● TASK OBJECTIVE
Please read the records below and return each line holding the string "computer".
---------- EXERCISE DATA ----------
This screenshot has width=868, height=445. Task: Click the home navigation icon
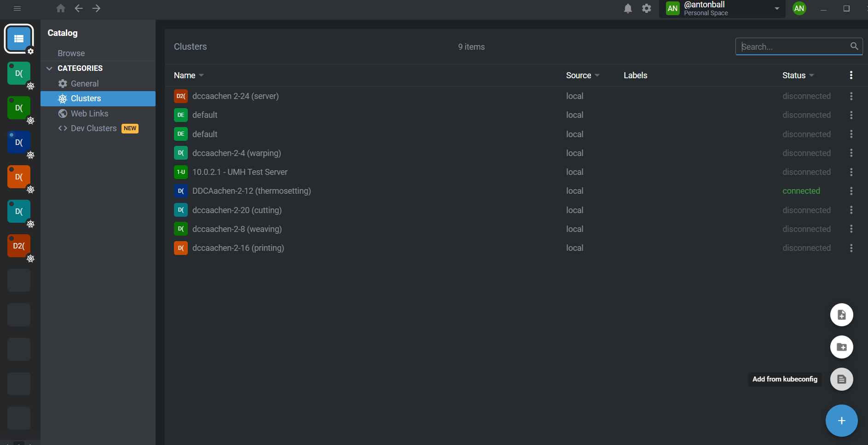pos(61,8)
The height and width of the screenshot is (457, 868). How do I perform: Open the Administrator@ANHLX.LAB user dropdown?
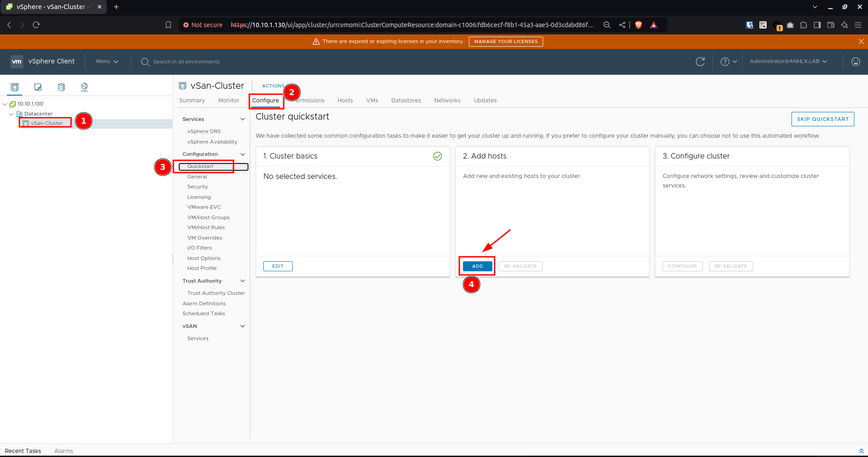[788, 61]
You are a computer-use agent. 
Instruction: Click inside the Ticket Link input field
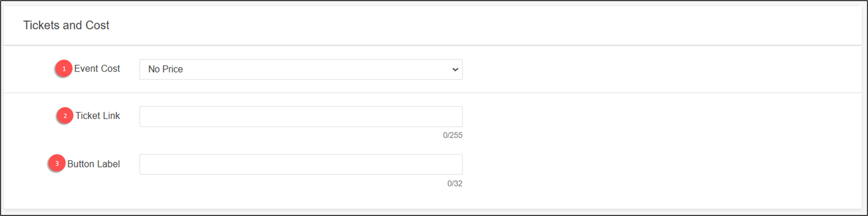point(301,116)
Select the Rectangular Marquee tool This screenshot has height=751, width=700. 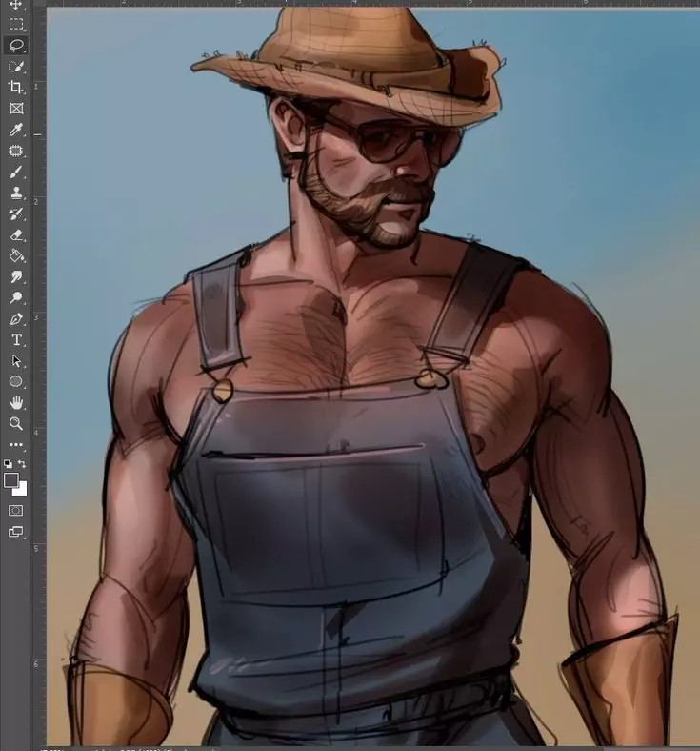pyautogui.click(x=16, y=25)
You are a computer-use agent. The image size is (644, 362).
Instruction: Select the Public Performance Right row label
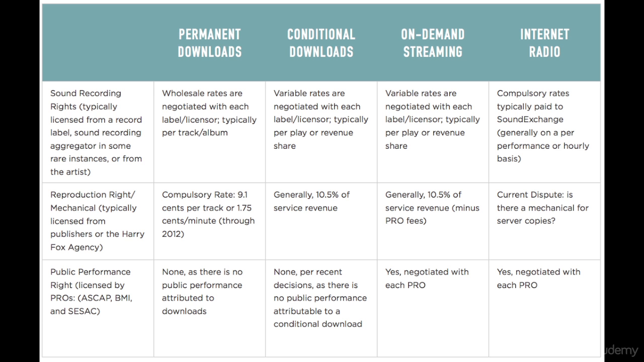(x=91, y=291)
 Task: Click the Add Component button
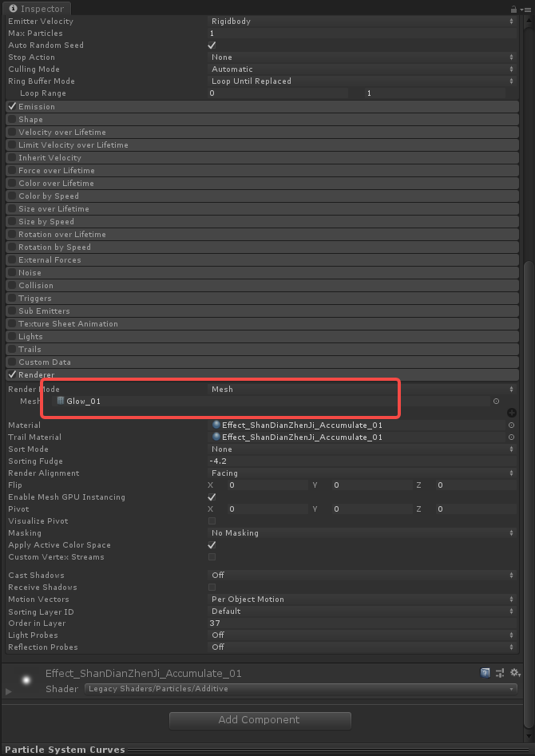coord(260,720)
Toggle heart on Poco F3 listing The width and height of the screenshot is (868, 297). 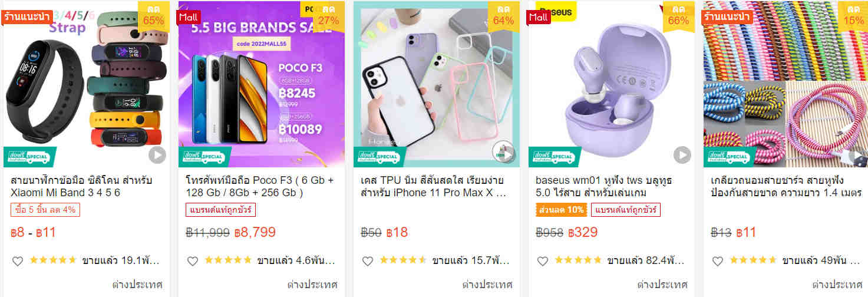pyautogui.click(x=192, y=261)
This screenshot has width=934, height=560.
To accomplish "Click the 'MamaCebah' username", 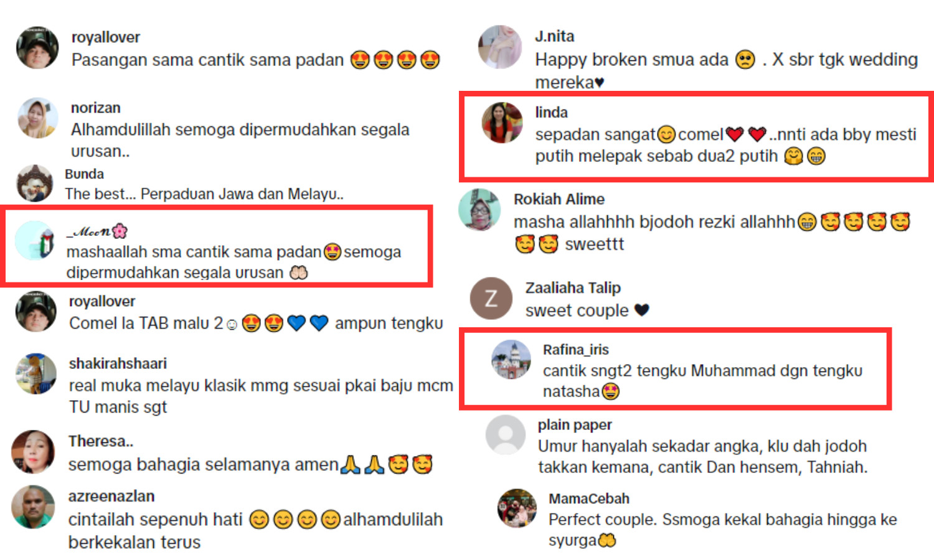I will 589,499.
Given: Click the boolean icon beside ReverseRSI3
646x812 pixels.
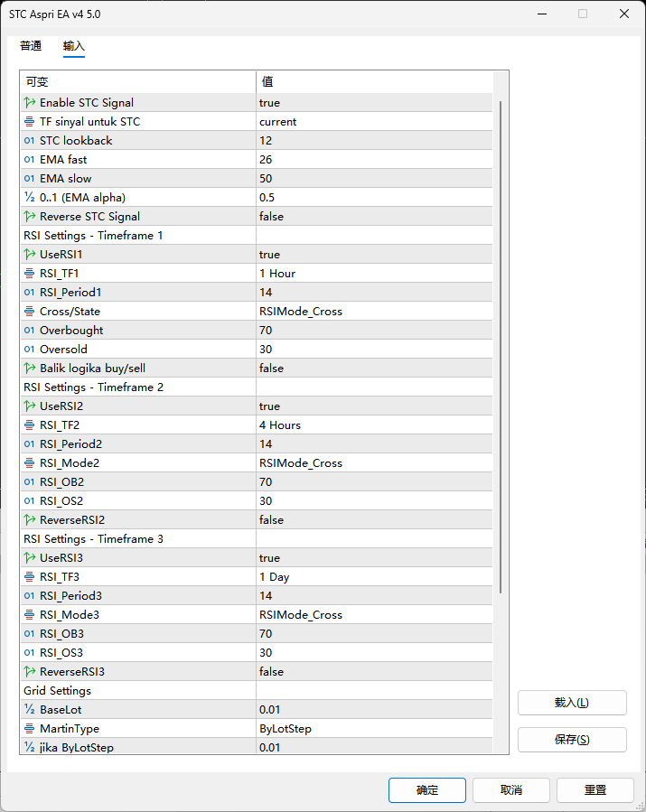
----------
● WRITTEN RESPONSE
You are a computer-use agent. 
You are a computer-use agent. The image size is (644, 362).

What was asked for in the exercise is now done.